Why is any field different from any other? For example, physicists and engineers learn about fermi-estimation and first-principles reasoning, while ecologists and economists build thinking tools based on an assumption of competitive equilibrium, while lawyers and historians learn to compare the trustworthiness of conflicting sources by corroborating multiple lines of circumstantial evidence. Different fields develop different styles of thinking presumably because those styles are helpful for solving the problems the field exists to make progress on.
But of course, fields also have incidental cultural differences—maybe economists are disproportionately New Yorkers who like bagels and the big city, while ecologists are disproportionately Coloradans who like granola and mountain hiking trails. It would be a shame if someone who could be a brilliant economist got turned off of that career track just because they didn’t like the idea of bagel brunches.
I mention this because it seems like there are a few different things you could be saying, and I am confused about which ones you mean:
The “core” thinking tools of EA need to be improved by an infusion of humanities-ish thinking. Right now, the thinking style of EA is on the whole too STEM-ish, and this impairment is preventing EA from achieving its fundamental mission of doing the most good.
The “core” thinking tools of EA are great and don’t need to change, but STEM style is only weakly correlated with those core thinking tools. We’re letting great potential EAs slip through the cracks because we’re stereotyping too hard on an easily-observed surface variable, thus getting lots of false positives and false negatives when we try to detect who really has the potential to be great at the “core” skills. STEM style is more like an incidental cultural difference than a reliable indicator of “core” EA mindset.
The “core” thinking tools of EA are great, and STEM style is a good-enough approximation for them, but nevertheless every large organization/movement needs a little bit of everything—even pure engineering firms like Lockheed Martin also need legions of managers, event planners, CGI artists, copyeditors, HR staff, etc. For this and other reasons (like the movement’s wider reputation), EA should try to make itself accommodating and approachable for non-STEM thinkers even if we believe that the core mission is inherently STEM-ish.

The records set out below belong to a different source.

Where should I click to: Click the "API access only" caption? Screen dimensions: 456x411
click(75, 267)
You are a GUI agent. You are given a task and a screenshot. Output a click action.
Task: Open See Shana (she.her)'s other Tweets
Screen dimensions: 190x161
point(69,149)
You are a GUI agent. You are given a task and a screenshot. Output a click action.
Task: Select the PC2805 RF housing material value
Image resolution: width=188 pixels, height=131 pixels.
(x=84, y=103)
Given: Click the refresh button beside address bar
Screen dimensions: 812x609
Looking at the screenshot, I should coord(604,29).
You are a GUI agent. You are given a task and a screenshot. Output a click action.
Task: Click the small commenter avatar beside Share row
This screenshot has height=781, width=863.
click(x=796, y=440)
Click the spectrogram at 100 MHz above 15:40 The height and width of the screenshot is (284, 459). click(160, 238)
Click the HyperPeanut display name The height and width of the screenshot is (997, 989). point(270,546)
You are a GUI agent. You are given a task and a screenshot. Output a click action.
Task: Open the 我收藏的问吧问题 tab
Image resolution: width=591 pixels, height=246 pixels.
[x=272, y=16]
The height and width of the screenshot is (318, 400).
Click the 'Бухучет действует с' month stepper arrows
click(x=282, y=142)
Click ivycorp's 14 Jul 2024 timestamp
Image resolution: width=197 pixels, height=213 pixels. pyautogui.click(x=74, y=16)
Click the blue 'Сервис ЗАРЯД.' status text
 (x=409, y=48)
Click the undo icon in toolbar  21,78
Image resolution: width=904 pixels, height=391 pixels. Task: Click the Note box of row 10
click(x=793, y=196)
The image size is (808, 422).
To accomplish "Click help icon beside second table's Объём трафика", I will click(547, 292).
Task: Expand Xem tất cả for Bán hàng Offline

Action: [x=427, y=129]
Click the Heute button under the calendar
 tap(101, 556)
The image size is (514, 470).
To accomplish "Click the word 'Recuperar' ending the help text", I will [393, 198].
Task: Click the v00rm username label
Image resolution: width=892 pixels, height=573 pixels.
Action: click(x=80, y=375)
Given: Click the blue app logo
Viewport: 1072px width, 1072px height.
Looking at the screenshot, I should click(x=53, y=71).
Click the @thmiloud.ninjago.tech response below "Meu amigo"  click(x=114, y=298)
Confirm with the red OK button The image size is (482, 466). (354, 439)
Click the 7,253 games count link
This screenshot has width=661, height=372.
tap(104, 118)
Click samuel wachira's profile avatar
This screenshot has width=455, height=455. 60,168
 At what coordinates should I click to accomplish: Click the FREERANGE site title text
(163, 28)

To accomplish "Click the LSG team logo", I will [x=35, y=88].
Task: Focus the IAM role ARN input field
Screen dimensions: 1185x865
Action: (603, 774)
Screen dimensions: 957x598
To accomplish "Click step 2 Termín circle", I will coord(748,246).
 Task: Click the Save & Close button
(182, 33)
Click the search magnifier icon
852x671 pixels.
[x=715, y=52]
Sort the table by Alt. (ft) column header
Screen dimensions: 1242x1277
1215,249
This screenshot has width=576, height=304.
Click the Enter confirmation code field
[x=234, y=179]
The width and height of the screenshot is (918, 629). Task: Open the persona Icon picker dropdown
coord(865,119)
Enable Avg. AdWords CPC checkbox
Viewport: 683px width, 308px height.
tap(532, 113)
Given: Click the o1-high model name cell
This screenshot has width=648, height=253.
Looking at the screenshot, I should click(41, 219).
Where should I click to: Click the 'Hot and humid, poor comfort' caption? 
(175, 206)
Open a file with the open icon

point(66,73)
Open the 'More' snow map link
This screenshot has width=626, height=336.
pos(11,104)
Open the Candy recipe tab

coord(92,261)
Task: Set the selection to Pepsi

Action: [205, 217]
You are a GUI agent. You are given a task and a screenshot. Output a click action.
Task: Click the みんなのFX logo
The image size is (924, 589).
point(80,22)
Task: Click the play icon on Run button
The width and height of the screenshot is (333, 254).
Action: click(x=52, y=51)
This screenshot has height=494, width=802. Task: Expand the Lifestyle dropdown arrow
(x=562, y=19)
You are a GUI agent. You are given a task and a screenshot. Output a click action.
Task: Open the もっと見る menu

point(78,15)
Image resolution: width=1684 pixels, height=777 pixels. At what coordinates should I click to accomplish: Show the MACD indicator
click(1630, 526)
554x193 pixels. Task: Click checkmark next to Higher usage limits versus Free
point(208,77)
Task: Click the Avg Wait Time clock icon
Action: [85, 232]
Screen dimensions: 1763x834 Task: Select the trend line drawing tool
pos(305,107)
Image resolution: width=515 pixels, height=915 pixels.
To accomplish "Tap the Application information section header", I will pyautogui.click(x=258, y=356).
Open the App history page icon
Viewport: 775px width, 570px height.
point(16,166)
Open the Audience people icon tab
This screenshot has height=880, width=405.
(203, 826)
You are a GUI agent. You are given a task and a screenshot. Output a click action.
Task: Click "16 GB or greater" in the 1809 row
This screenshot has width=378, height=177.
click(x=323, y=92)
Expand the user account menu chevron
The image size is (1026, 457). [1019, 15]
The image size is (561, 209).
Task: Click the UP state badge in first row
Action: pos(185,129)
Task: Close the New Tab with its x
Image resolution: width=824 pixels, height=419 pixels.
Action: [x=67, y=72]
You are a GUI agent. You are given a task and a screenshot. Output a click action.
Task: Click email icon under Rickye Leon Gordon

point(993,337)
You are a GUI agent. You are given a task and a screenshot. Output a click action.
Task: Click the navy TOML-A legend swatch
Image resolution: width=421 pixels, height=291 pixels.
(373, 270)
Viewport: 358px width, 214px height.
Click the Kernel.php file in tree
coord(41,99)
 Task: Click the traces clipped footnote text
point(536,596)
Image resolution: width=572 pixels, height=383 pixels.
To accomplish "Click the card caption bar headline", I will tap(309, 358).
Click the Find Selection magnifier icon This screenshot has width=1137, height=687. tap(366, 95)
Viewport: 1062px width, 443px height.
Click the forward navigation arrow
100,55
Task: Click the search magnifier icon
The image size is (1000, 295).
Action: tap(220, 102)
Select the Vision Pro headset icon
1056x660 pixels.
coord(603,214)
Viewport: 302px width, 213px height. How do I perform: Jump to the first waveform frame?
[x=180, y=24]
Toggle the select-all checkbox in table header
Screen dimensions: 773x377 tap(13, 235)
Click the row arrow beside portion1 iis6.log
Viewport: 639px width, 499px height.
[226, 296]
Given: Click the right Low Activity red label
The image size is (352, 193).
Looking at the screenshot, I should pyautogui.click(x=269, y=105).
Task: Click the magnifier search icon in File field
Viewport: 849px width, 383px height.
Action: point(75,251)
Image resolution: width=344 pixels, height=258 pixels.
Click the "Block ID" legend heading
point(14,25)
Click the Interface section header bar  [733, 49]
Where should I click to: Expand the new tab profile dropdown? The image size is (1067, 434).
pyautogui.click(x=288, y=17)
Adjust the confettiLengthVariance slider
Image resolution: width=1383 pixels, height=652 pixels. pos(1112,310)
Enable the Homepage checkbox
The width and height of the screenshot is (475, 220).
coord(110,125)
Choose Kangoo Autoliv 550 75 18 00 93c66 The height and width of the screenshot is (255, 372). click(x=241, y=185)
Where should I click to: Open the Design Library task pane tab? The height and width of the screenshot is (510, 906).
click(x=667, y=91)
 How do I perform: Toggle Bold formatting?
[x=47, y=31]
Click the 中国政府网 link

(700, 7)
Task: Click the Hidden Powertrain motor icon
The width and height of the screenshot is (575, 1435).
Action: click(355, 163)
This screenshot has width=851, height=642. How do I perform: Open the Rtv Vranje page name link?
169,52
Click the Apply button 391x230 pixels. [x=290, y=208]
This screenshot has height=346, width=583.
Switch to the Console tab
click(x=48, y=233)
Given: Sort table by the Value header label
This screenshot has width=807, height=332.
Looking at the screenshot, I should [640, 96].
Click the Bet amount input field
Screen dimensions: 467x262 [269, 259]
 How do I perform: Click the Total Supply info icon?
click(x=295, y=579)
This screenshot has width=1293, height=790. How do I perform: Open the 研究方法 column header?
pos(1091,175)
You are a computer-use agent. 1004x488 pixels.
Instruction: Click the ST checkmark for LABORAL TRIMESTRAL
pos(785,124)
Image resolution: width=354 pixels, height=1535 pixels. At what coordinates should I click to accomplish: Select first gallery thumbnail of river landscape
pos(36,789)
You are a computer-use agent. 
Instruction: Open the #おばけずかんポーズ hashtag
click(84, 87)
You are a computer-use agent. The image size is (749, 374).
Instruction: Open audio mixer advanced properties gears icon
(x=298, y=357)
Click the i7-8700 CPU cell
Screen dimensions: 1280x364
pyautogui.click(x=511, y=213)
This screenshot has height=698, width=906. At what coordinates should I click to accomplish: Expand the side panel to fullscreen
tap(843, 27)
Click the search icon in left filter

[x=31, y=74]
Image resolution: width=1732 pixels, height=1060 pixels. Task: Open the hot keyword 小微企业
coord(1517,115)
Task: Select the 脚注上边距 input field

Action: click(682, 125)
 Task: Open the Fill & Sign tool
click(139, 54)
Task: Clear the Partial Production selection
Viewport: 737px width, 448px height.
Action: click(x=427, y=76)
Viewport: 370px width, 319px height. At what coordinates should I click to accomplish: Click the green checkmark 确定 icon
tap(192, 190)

In general, it never hurts for individual people to try harder to listen and understand other people’s diverse perspectives, since that is often the best way to learn something really new.
Personally, I am a pretty strong believer that the unique thinking style of effective altruism has been essential for its success so far, and that this thinking style is very closely related to certain skills & virtues common in STEM fields. So I am skeptical that there is much substance behind claims #1 or #2 in general. Of course I’d be very open to considering particular examples of ways that the “core” EA ideas should be changed, or ways that STEM-ishness makes a poor proxy for EA promisingness.
I am totally on board with #3 and #4, although they don’t imply as much of a course-correction for the movement as a whole.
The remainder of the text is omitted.